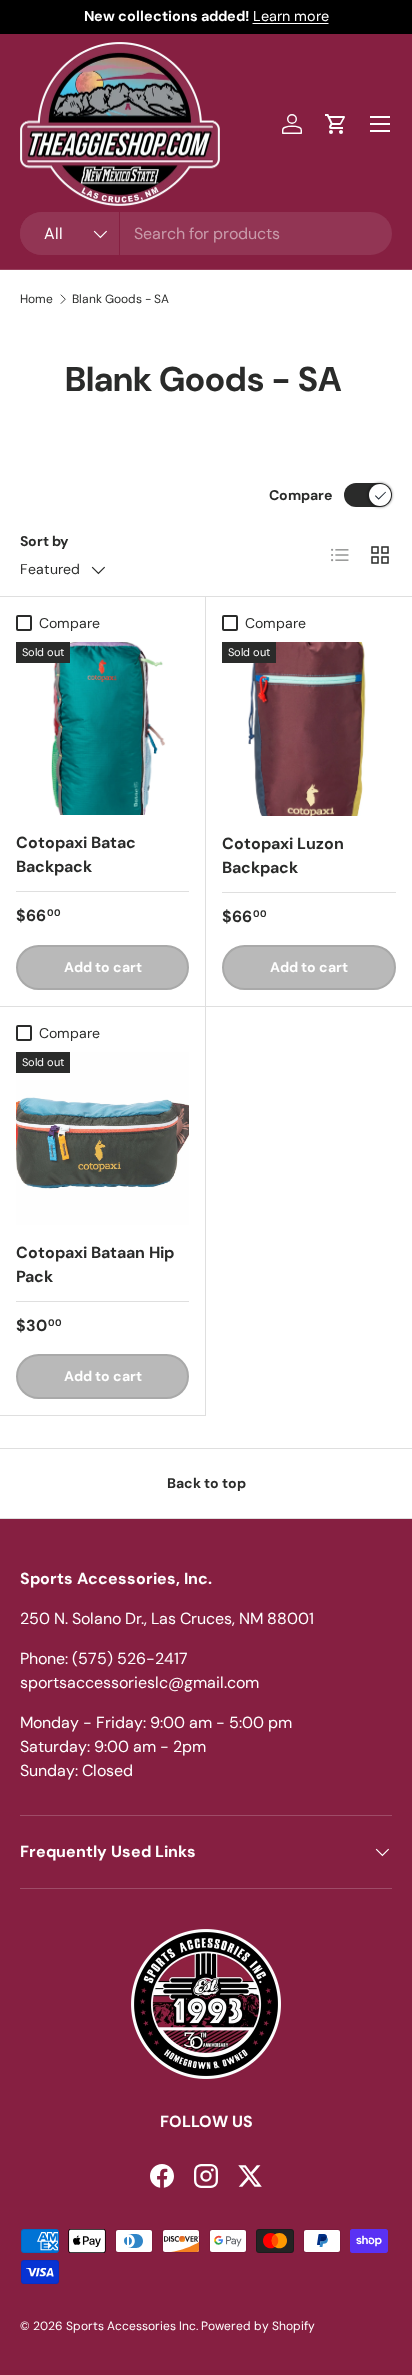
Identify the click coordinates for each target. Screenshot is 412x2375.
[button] (336, 124)
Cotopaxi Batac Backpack (76, 854)
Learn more (291, 16)
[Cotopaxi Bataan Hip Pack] (102, 1138)
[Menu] (380, 124)
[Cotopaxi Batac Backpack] (102, 728)
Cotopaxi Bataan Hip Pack (95, 1264)
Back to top (206, 1483)
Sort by (44, 541)
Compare (300, 495)
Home (36, 299)
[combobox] (206, 233)
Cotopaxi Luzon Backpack (283, 855)
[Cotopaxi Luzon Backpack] (309, 729)
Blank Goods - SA (120, 299)
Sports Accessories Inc (131, 2326)
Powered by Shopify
******************************
Activity:
Wherever the word "Backpack" occurs in the data above, copy the line it sits in.

Task solution:
Cotopaxi Batac Backpack (76, 854)
[Cotopaxi Batac Backpack] (102, 728)
Cotopaxi Luzon Backpack (283, 855)
[Cotopaxi Luzon Backpack] (309, 729)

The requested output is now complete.